Part way through the day I discovered a very tiny worker on the floor below the hive. On closer inspection I could see she was missing a wing and a leg on her left side and in fact was a little deformed. She was hobbling over the stones on the ground. Once I realised she couldn't fly I used a small tub to pick up her up and try and get her back in the nestbox, but it was very tricky. I decided to provide her some food and drink and take a few photographs too. 

little baby beeIn the picture above she is on the side of a coke-bottle top that contains sugar water. As you can see, she is miniscule and I felt so sorry for her, because unless she is in the nest she has no hope of surviving. (Though, to be honest, I don't know if her chances are any better in the nest).

I made a cardboard funnel and eventually got her back into the nestbox. 

Sadly, a couple of hours later she was back on the entrance of the nest, so I moved her to an emtpy ice-cream tub with some sugar water, pollen and moss and left her alone for the afternoon.

resting on the nestbox edge

I figured I would put her in the nestbox towards the evening so she is not inclined to come out again.

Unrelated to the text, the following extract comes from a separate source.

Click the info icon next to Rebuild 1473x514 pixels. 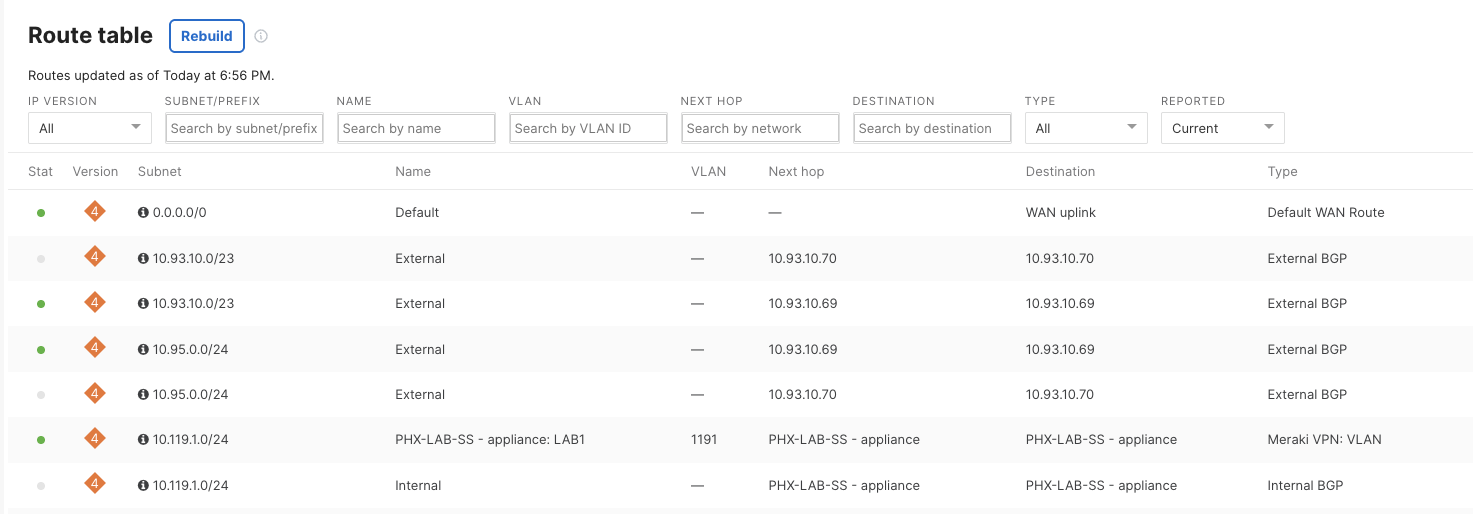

When I next checked on her, about 6.30pm, she had crept under the moss and I was concerned for her temperature, so I brought the box inside and observed. Eventually she showed signs of life so I tried again to get her into the nest. In the end I had to resort to using a spoon and almost gently flicking her into the nestbox entrance, as she would not go any other way. I had no other choice.

I just hope she stays in the nest tomorrow, but I'm fearful she won't. She's programmed to come out and try and find pollen, even though she is incapable of doing so. But, this is the reality of nature.